Bazı yasalar nedeniyle denetleme yetkisi devlette olan her konuda bir birliğe yetki verildiğini anlatan Saner, bu durumun en sıkıntılı dönemlerde zor durumlar yaşattığını anlattı.

Saner, bir an önce İnşaat Dairesinde kalifiye işgücü yaratmak, orayı gerekirse hizmet satın alarak, belirli bir dönem bu daireyi ayağa kaldırmak gerektiğini anlattı; “kendi kurumlarımızın denetim konusunda güçlendirilmesi için her türlü adımın atılması gerekmektedir” dedi. 

Ekonominin zor durumda olduğunun bir gerçek olduğunu ancak ziyaret ettikleri hiçbir parti için elini taşın altına koymak istemediler demediğini anlatan Saner, bugünden itibaren hükümet kurmak için bir program dahilinde gerekli randevuları almak için çalışmalara başlayacaklarını anlattı.

Saner, buna göre tüm partilerle tekrardan görüşüp karar üreteceklerini, halkın hükümetsiz kalmaması için ellerinden geleni yapacaklarını belirtti. 

Saner, şoför okulları ve ehliyetler konusunda bir ara formül üreteceklerini anlattı.

Saner’in konuşmasını tamlamasıyla yerinden söz alan TDP Başkanı Cemal Özyiğit, KTMMOB’un hastanenin açılışında söylenenlerle ilgili yaptıkları açıklamayı okumasını istedi.

Maraş konusunda yeni bir rotaya gidildiğini, Türkiye heyetleriyle bu konuda görüşmeler yapıldığını duyduğunu söyleyen Özyiğit, “Meclis’in bypass edildiğini” kaydetti.

CTP milletvekili Sıla Usar İncirli de, yerinden söz alarak, Saner’in planlama ve inşaat dairesinin uzun süredir içinde bulunduğu zorluklardan bahsettiğini söyleyerek, bu eksikliğin 10 yıllık bir süredir bilindiği anlattı. 

Yerinden söz alan CTP Milletvekili Fikri Toros da, iki devletli çözüm açıklamalarına değinerek, bu konuyu değerlendirdi.

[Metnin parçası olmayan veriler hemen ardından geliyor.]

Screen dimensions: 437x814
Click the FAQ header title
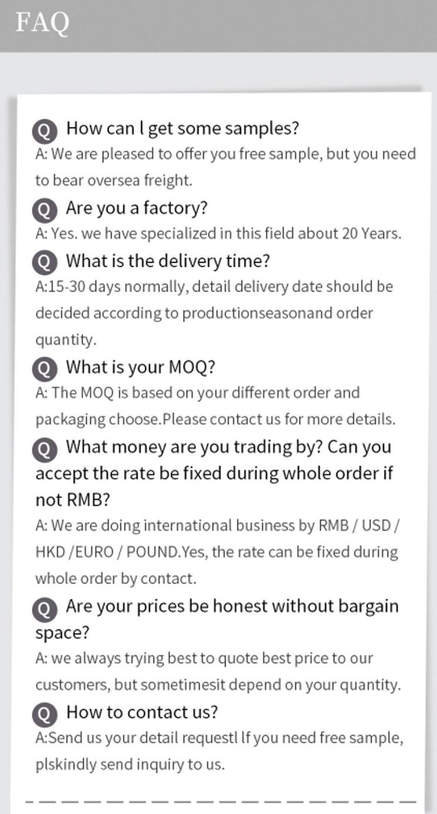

Yerinden alınan sözlere cevaben KTMMOB’un açıklamalarını okuyacağını söyleyen Saner, süreçte yaşanan sıkıntıları birliğin üyesi olduğu için çok iyi bildiğini anlattı. 

Saner, birlikten hizmet satın almaktan hiçbir zaman çekinmediğini de dile getirdi.

Maraş konusunda hükümetin atacağı adımlardan Meclis’in haberdar edileceğini söyleyen Saner, Maraş için yapılan yolun parasının devlet bütçesinden belediyeye aktarıldığını ve yolun devlet tarafından yapıldığını anlattı. 

Yerinden söz alan milletvekillerinin inşaatların TOKİ tarafından yapılacağı haberlerine işaret etmesi üzerine Saner “Biz bu işi bu ülkenin kurumlarıyla yapacağız” dedi.

“Kendi kurumlarımızla hareket ederken Türkiye’den destek almamız gerekiyorsa belirli anlaşmalar çerçevesinde bunu yapacağız” diyen Saner, “Maraş’ın kanalizasyonunun yapılması için maddi destek gerekirse anavatan Türkiye’den maddi destek de alacağım, teknik destek de alacağım, aynı AB’den alınan destek gibi. Ama kurumlarımızı da gözeterek” dedi. 

11 Şubat belgesine koydukları şerhe işaret eden Saner, süreci bilgi paylaşımı ile sürdüreceklerini anlattı.